Monday, May 28, 2012

Beyond amending the CBN Act


Following the opening of a public debate on the autonomy of Nigeria’s Central Bank, I will like to do a follow up on my earlier blog post that touched on the autonomy of the Central Bank of Nigeria (CBN). 

You may read the earlier blog post here

In that blog post I had argued essentially that in the name of granting autonomy to the CBN, we may have inadvertently placed too many powers in the hands of governor.
Sanusi Lamido Sanusi, Governor, Central Bank of Nigeria. 

Globally, there have been a lot of regulatory reforms in response to the global financial crisis. These reforms have been on how financial institutions operate and how financial regulators regulate. 

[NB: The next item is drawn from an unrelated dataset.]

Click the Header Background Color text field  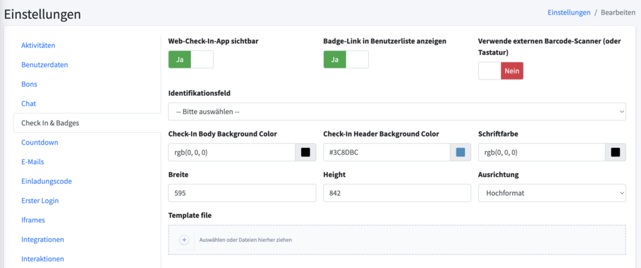click(387, 152)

In Nigeria, there has been more of a reform of how financial institutions operate with little on how financial regulators regulate.
The current move by the house to amend the CBN act, if that is all it is about, then will fall far short of what the Nigerian financial system needs. The challenge with the Nigerian financial system goes beyond a cosmetic amendment of the CBN act.

There are critical questions about the Nigerian financial system that need to be addressed. These questions include asking if the current highly fragmented regulatory system is really working for the Nigerian financial system? Why is the Shadow banking system in coma despite the existence of several licensed operators in the sector? Why is the insurance sector in coma and why is it that the only time the insurance industry showed some promise was when banks went into the insurance business? Why are banks thriving why all other financial institutions are not? How do you harness the whole financial system, banks and non-banks for the benefit of the economy?

The single act of just amending the CBN Act will not deal with the bigger issues faced by the Nigerian financial system. What we need is complete approach to reforming the Nigerian financial sector. This would involve reforms that include transparency in financial services, accountability, consumer protection and efficient competition in the financial system.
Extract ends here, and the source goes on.